Metadata-Version: 2.4
Name: reddit-comment-harvester
Version: 0.1.3
Summary: Extract Reddit threads and comment trees for research and analysis
Author-email: Wiley <wiley@example.com>
License: MIT
Project-URL: Homepage, https://github.com/wlyastn/reddit-comment-harvester
Project-URL: Documentation, https://github.com/wlyastn/reddit-comment-harvester/blob/main/README.md
Project-URL: Repository, https://github.com/wlyastn/reddit-comment-harvester
Project-URL: Issues, https://github.com/wlyastn/reddit-comment-harvester/issues
Keywords: reddit,comments,research,data-analysis,scraper
Classifier: Development Status :: 3 - Alpha
Classifier: Intended Audience :: Developers
Classifier: Intended Audience :: Science/Research
Classifier: Programming Language :: Python :: 3
Classifier: Programming Language :: Python :: 3.9
Classifier: Programming Language :: Python :: 3.10
Classifier: Programming Language :: Python :: 3.11
Classifier: Programming Language :: Python :: 3.12
Classifier: Programming Language :: Python :: 3.13
Classifier: Topic :: Software Development :: Libraries :: Python Modules
Classifier: Topic :: Internet :: WWW/HTTP
Classifier: Topic :: Scientific/Engineering
Classifier: License :: OSI Approved :: MIT License
Requires-Python: >=3.9
Description-Content-Type: text/markdown
License-File: LICENSE
Requires-Dist: requests>=2.31.0
Dynamic: license-file

# Reddit Comment Harvester

Small Python utility for pulling Reddit threads (posts + comment trees) into structured Python objects or flat CSV for analysis.

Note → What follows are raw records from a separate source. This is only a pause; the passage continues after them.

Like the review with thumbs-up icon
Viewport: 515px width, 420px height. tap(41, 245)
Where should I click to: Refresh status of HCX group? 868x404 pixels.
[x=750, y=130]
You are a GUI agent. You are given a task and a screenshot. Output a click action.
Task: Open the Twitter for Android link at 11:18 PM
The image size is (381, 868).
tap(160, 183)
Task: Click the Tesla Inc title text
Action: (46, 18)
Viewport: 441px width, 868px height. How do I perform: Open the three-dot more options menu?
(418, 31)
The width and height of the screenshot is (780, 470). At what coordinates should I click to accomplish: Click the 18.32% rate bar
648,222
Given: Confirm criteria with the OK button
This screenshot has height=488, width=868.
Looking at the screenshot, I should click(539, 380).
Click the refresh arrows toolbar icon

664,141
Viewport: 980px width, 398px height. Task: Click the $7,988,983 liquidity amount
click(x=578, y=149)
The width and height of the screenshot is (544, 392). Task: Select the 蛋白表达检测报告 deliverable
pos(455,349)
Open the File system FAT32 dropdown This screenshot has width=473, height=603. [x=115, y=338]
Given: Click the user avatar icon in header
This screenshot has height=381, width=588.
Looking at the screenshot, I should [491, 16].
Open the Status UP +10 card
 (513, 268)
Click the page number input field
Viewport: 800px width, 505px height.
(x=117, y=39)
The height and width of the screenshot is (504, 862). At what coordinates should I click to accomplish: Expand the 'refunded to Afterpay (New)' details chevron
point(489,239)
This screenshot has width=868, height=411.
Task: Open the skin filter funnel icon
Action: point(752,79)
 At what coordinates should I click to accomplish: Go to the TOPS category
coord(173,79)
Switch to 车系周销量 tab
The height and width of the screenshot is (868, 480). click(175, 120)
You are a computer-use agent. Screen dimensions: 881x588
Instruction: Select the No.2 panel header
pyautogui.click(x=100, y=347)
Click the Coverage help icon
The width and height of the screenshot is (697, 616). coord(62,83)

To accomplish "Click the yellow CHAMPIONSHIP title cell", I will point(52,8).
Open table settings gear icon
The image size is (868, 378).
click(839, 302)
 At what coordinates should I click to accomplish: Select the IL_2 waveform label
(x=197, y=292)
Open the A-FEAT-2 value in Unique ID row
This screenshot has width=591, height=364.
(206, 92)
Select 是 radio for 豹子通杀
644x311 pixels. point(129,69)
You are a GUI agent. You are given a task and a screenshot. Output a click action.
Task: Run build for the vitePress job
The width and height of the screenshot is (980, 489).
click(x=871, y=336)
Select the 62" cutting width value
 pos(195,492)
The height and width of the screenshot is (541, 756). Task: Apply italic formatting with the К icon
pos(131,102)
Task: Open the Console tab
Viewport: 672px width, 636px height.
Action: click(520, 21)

Built for research workflows where you already have thread URLs and want repeatable exports of post metadata (title, subreddit, score) and comment data (authors, bodies, scores).

**Quick disclaimer:** You're responsible for complying with Reddit's Terms of Service and rate limits. This tool adds optional randomized delays to reduce request bursts.

## Why This Exists

Many tools rely on Reddit's API (like PRAW), which requires authentication and limits access. This tool fetches public `.json` endpoints directly from Reddit, so you can:

- Extract threads without API registration
- Get full comment trees with metadata (authors, scores, timestamps)
- Export to CSV for analysis
- Access raw JSON for custom processing
- Add optional randomized delays to reduce request bursts

**What it doesn't do:** vote, post, access private/restricted communities, or authenticate with Reddit.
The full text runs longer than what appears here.